### REQUIRED ACTION
Find the string "Rotten" in the records. Copy each line that has it.

((

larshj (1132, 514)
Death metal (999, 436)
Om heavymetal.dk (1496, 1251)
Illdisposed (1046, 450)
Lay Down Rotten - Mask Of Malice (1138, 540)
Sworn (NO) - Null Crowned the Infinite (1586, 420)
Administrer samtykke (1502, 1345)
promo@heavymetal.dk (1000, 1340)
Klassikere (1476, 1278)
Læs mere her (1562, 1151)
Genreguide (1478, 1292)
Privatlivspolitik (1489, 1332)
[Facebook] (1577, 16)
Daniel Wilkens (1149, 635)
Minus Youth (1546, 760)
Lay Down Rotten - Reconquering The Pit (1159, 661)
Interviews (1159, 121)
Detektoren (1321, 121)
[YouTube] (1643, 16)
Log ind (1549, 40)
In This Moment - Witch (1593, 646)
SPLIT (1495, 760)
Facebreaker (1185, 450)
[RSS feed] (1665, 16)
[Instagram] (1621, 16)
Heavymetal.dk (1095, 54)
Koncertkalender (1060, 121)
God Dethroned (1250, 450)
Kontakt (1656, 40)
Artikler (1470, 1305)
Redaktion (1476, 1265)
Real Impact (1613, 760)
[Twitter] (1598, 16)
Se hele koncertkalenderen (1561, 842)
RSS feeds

))

### EXERCISE RESPONSE
Lay Down Rotten - Mask Of Malice (1138, 540)
Lay Down Rotten - Reconquering The Pit (1159, 661)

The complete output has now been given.